• **Activity list**:
(A) Reproduce the stretch of the blog text on Michael Jackson's death from "PS -- Here's" through "Could Go Wrong?".
(B) Carry on the blog text on Michael Jackson's death and bug-eating robots from its final line.

*** Study text Section Begins ***

1) This is likely the last time the death of someone who's not a public official will spark such an amazingly wide public reaction. Jackson is pretty much the last pop culture emblem from the time when our nation had a unified culture of some kind. Modern entertainment is too fragmented to produce a similar figure anymore. I think only the death of a president while in office would come close (and I pray daily against such an event, by the way).

2) Money in carload lots can insulate people against many of the consequences of their bad behavior. Jackson's deep pockets hired the attorneys that won his 2005 case, and he paid more than one civil judgment concerning similar matters. His apparent hypochondria, which led to the surgical masks, oxygen-chamber sleeping habits and weird impulse buys (Bubbles the chimp, for example) didn't really hurt him all that much because he had the money to handle it. Until he didn't, but that's a different kind of problem. If the money's there, it's easier to act like an idiot and get away with it. Rich women pregnant without husbands can hire platoons of nannies; nannies pregnant without husbands lose their jobs and are stuck with Aid to Families with Dependent Children checks. But money isn't a perfect shield -- unconfirmed reports suggest Jackson may have been addicted to prescription drugs and those could have contributed to his death.

3) Many of the people on television masquerading as reporters have had their charades exposed -- hours of news time was devoted to something that happens to each and every human being sooner or later. During that time, the Iranian government's crackdown on democracy protesters began to have an impact as those protests lost steam. The U.S. House of Representatives passed a bill that didn't actually exist in order to enable an unworkable plan to deal with a threat that may not exist, man-made global warming. The U.S. announced it'll stop trying to kill the Afghanistan poppy crop as a method of fighting opium and heroin use, since the unemployed farmers queued up with Al Qaeda instead of the seed corn store. President Obama is considering an executive order allowing the indefinite detention of terrorists. But rather than really dig into any of these stories, all of which will have lasting impacts on our lives, the TV folks spent their time showing "Thriller."

PS -- Here's a fourth opinion for a bonus. A local radio station played all-Michael Jackson a couple of afternoons in tribute. A whole lot of great music, as well as a whole lot of gunk. On the up side, rare appearances by "Wanna Be Startin' Somethin'" and "Rock With You." On the down side, spins of "Dirty Diana" and the Michael Jackson-Paul McCartney duet "The Girl Is Mine." And it's been a loooong time since the 1984 Mick Jagger-Jacksons collaboration "State of Shock" had radio airplay, and the country hasn't exactly been worse off for the omission.

Thursday, June 25, 2009

What Could Go Wrong?

An English gent designed robots that look like furniture and eat living things. Sure, right now they just eat bugs, but isn't it possible that one day they will be able to hide in plain sight and eat people? Or even worse, that they might transform themselves into everyday objects and just suck out our intelligence, leaving behind millions of brainless folks staring slackly at them as they battle to take over our world?

Oh wait, Michael Bay did that already. Twice.

*** Study text Section Ends ***
*** Source material Section Begins ***

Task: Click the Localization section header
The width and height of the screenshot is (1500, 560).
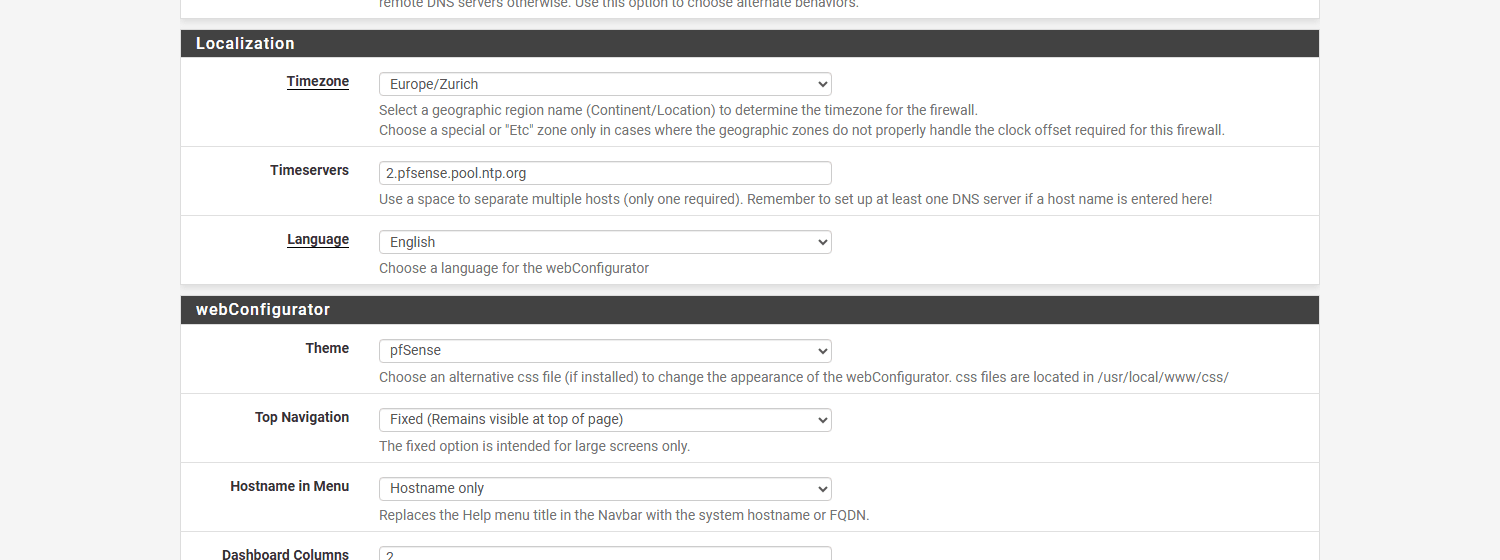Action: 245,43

*** Source material Section Ends ***
*** Source material Section Begins ***

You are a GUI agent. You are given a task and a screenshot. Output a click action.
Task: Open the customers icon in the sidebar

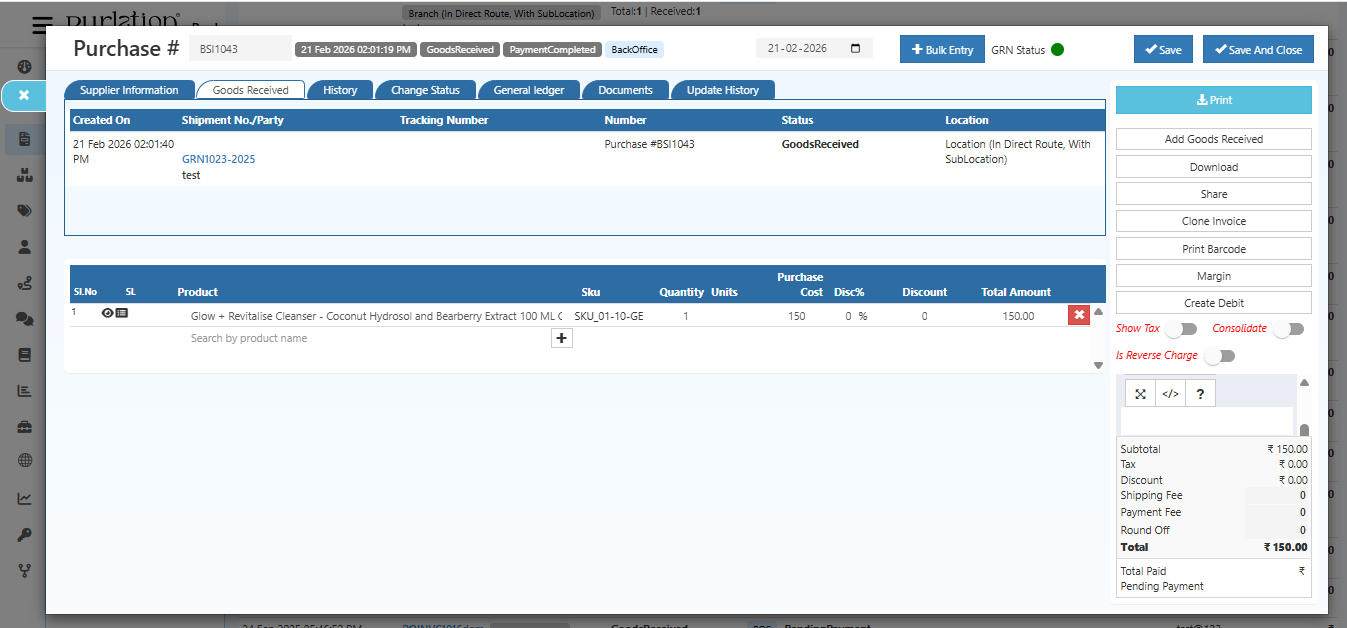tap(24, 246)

*** Source material Section Ends ***

• **Expected responses**:
(A)
PS -- Here's a fourth opinion for a bonus. A local radio station played all-Michael Jackson a couple of afternoons in tribute. A whole lot of great music, as well as a whole lot of gunk. On the up side, rare appearances by "Wanna Be Startin' Somethin'" and "Rock With You." On the down side, spins of "Dirty Diana" and the Michael Jackson-Paul McCartney duet "The Girl Is Mine." And it's been a loooong time since the 1984 Mick Jagger-Jacksons collaboration "State of Shock" had radio airplay, and the country hasn't exactly been worse off for the omission.

Thursday, June 25, 2009

What Could Go Wrong?

(B)
Wednesday, June 24, 2009

A Few Things

--- I love the Championships at Wimbledon. I really like watching tennis anyway, and obviously we see the best players in the sport take the courts during this tournament. The fact that it's played on grass adds to the appeal for me, as do the old-fashioned touches that flavor the experience: Players referred to "Mr.," "Miss" or "Mrs.," ties and jackets for the line judges, the all-white player attire...

I even like that you have to get up earlier than the rooster in order to watch it live. Yeah, I know what DVR is, but I'd rather watch the match live than have to avoid news all day that might ruin the recording I may have managed to program properly. Monday's televised sports calendar began with Wimbledon and ended with the San Antonio Mission defeating the Corpus Christi Hooks 12-10, a double-A matchup held at the Hooks' Whataburger Field. That was a good day.

I can do without some of ESPN's commenters -- Mary Carillo doesn't believe in unexpressed inanities, Bud Collins serves up schmooze like a political fund-raiser and Pam Shriver is, for some reason, always irritated. I'm also someone who thinks the only thing better than a Wimbledon final with one Williams sister is a Wimbledon final with no Williams sisters (and therefore no Williams father). Although if you force me to I'll take a final with Venus, who shows more tendencies to actually play tennis instead of her sister's method of trying to whack someone's spleen from her body with her forehand. Over and over and over again.

--- Gonna be a long time before I want to eat at Burger King again...

--- I can't help but feel a little bad for John and Kate Gosselin, the parents of eight children (twins and sextuplets) who have had a reality show on The Learning Channel for several years about raising their large family. The parents are divorcing, but I will also say that my sympathy would increase if they had also decided to end the show. As for the executives at TLC, I have nothing but disgust for them for not saying, "Let's pull the plug and let these people try to work things out away from cameras for awhile."

It seems plain that the Gosselins aren't very mature, but you might think that if you gathered enough television network executives together you could find one whole soul between them and it would bring enough discomfort over making money off them -- or at least off of the eight children not yet 10 years old -- as to end the show. You would, of course, be wrong. Because you know what television execs call kids who've been warped by having every emotionally wrenching experience broadcast to a national audience? That's right! Viewers!

Tuesday, June 23, 2009

I Wonder...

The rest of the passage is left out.